Microsoft Imagines An ‘Agentic Web’ Where AI Systems Collaborate & Remember
As the AI race accelerates, Microsoft is laying out a bold vision: a connected ecosystem where artificial intelligence agents from different companies not only collaborate seamlessly but also remember past interactions to serve users more intelligently. This ambitious goal was unveiled by Microsoft’s Chief Technology Officer Kevin Scott ahead of the company’s flagship Build 2025 developer conference in Seattle, which kicks off on May 19.
A Common Language for AI Agents
Speaking to journalists and analysts at Microsoft’s Redmond headquarters, Scott emphasised the need for industry-wide standards that would allow AI agents — systems designed to perform specific tasks autonomously — to work together across platforms. These agents could be tasked with anything from debugging code to organising meetings, and Microsoft wants them to communicate as easily as browsers handle hyperlinks.
To make this interoperability a reality, Microsoft is throwing its support behind the Model Context Protocol (MCP) — an open-source initiative originally introduced by Anthropic, a company backed by Google. Scott drew parallels between MCP and the hypertext protocols that fueled the rise of the web in the 1990s.
“It means that your imagination gets to drive what the agentic web becomes, not just a handful of companies that happen to see some of these problems first,” said Scott.
The aim is to democratize AI development by enabling diverse AI systems to plug into a shared “agentic web,” potentially reshaping how digital assistants and task-specific bots function in the enterprise and consumer space.
Giving AI a Better Memory
Another key challenge Microsoft is tackling is how AI agents remember — or more often, forget — user interactions. As it stands, most AI conversations are “very transactional,” Scott noted, lacking any meaningful memory of prior tasks or context.

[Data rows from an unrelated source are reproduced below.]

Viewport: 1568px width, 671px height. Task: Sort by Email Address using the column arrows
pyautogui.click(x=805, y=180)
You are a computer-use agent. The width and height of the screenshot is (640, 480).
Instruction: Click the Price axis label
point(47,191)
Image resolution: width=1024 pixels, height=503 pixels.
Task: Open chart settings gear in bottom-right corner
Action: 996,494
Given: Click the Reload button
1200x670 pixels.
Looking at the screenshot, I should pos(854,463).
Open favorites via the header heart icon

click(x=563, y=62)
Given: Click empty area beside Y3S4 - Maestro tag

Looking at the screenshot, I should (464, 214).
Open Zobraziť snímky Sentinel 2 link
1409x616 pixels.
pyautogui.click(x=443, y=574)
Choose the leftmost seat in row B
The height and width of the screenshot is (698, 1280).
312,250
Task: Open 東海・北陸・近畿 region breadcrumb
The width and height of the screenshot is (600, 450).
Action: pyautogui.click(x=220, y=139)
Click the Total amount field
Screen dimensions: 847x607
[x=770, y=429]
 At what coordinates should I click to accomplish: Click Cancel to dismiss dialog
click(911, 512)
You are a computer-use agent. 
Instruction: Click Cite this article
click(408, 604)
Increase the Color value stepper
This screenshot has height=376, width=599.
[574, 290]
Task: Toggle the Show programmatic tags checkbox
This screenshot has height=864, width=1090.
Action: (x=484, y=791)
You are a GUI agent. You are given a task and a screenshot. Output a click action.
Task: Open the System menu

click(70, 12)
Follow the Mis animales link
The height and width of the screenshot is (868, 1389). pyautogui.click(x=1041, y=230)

Microsoft hopes to change that through a method called structured retrieval augmentation. This technique involves capturing and storing small, relevant pieces of each user interaction, which together form a coherent roadmap of the conversation. Instead of forcing the AI to recall everything from scratch, this roadmap acts as a memory scaffold, improving the agent’s ability to learn from and adapt to a user’s past behaviour.
“This is a core part of how you train a biological brain – you don't brute force everything in your head every time you need to solve a particular problem,” explained Scott.
Balancing Innovation and Infrastructure Costs
While the benefits of smarter, more collaborative AI agents are clear, Scott acknowledged the cost barrier that comes with improving AI memory. Enhancing an agent’s recall abilities means increasing the computational load, which can be expensive at scale. Microsoft is working to make these systems more efficient without compromising on performance.
With Build 2025 just around the corner, the company is expected to unveil a range of new tools aimed at helping developers create next-generation AI systems rooted in these principles. If Microsoft’s vision pans out, we may be heading into an era where AI agents not only work harder, but work together and remember why.